Anna Eleanor Roosevelt (October 11 1884November 7 1962) was an American human rights activist, diplomat and as the wife of President of the United States Franklin D. Roosevelt, the longest serving First Lady of the United States from 1933-1945. An active First Lady, she traveled around the United States promoting the New Deal and visited troops at the frontlines during World War II. She was a first-wave Feminist and an active supporter of the American Civil Rights Movement.

Mrs. Roosevelt was active in the formations of numerous institutions most notably the United Nations, United Nations Association and Freedom House. She chaired the committee that drafted and approved the Universal Declaration of Human Rights. President Harry S. Truman called her the First Lady of the World, in honor of her extensive travels to promote human rights.

Contents

Early Life

Mrs. Roosevelt was the eldest child of Elliott Roosevelt and Anna Hall Roosevelt and was a favorite niece of Theodore Roosevelt. Following her parents deaths, young Anna Eleanor was raised by her maternal grandmother, an emotionally cold woman, in an autocratic house. On St. Patrick's Day, 1905 she married Franklin D. Roosevelt; President Theodore Roosevelt took the place of his late brother in giving Eleanor's hand to her husband to be. Their marriage was blessed with six childeren, of which five survived infancy. However their marriage almost split over sexual explorations outside marriage by FDR (See FDR for more information.)

Eleanor and Franklin were fifth cousins, once removed. They descended from Claes Martenszen van Rosenvelt who emigrated to New Amsterdam (Manhattan) from Holland in the 1640s. His grandsons, Johannes and Jacobus, began the Oyster Bay and Hyde Park branches of the Roosevelt family.
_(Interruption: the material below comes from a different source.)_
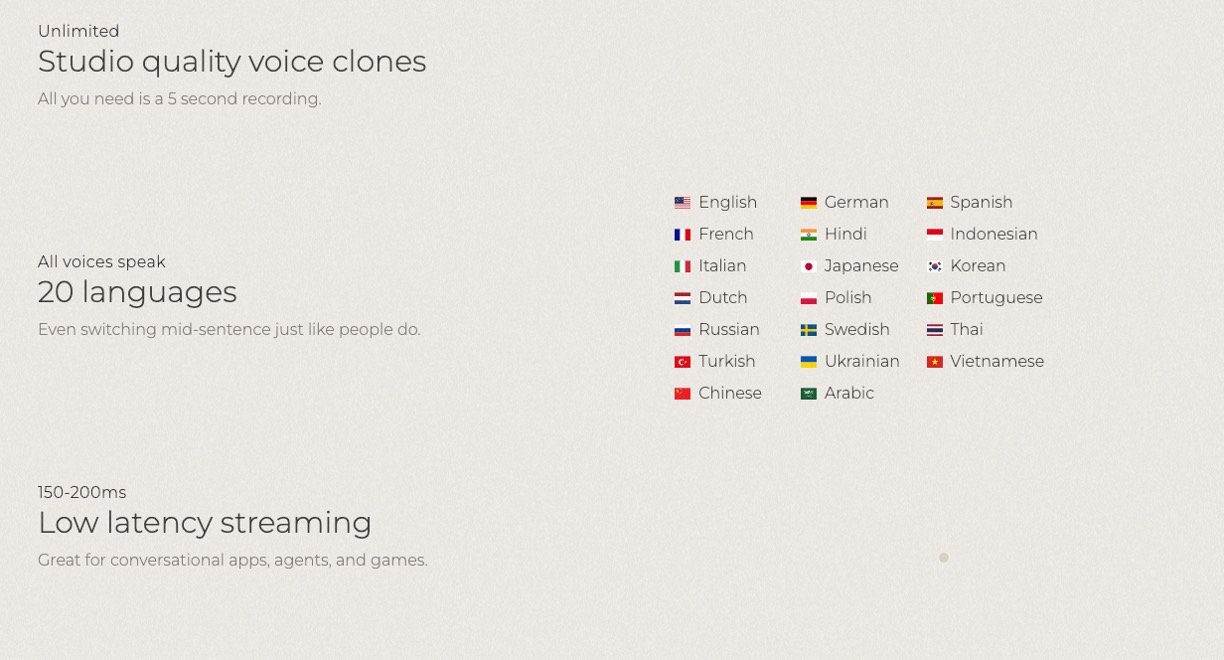Click the small round dot indicator
1224x660 pixels.
click(x=943, y=558)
Eleanor is descended from the Johannes branch and Franklin is descended from the Jacobus branch.

Although she was still in her Uncle Teddy's good graces, Eleanor found herself at odds with his eldest daughter, Alice Roosevelt Longworth who was enraged that the homely Eleanor not only snagged her cousin Franklin as a husband, but that Franklin, and now Eleanor, were members of the Democratic Party, which Alice viewed as an afront to Theodore Roosevelt's position as President.

In 1928, Mrs. Roosevelt met Associated Press reporter Lorena Hickok, a White House correspondent. They would become close friends after Hickok conducted a series of interviews with Mrs. Roosevelt in 1932. For the rest of their lives they would be close friends, Hickok suggested the idea for what would eventually become the Mrs. Roosevelt?s column My Day. After a few years away from Washington Hickok returned and lived in the White House with the first family in 1940. Eleanor Roosevelt and Hickok maintained a personal correspondence in which Mrs. Roosevelt wrote to Hickok in 1933, "My Pictures are nearly all up & I have you in my sitting room where I can look at you most of my waking hours! I can't kiss you [in person] so I kiss your picture good night and good morning" and "Most clearly I remember your eyes, with a kind of teasing smile in them, and the feeling of that soft spot just northeast of the corner of your mouth against my lips.", have become the source of a theory that claims Eleanor Roosevelt was bisexual. Historians disagree about the theory Blanche Wiesen Cook, author of one of Mrs. Roosevelt's most extensive biographies made a well documented argument for the theory in her work. Doris Kearns Goodwin, who wrote a Pulitzer Prize winning biography of Franklin and Eleanor Roosevelt, disagrees with Cook's assessment that Mrs. Roosevelt was a lesbian. Eleanor Roosevelt's sexuality continues to be a topic of controversy.

First Lady

In 1939, the opera singer Marian Anderson was refused permission to perform at Constitution Hall in Washington because of her skin color. Mrs. Roosevelt arranged for Anderson to perform from the steps of the Lincoln Memorial, to a live audience of 70,000, and a nationwide radio audience.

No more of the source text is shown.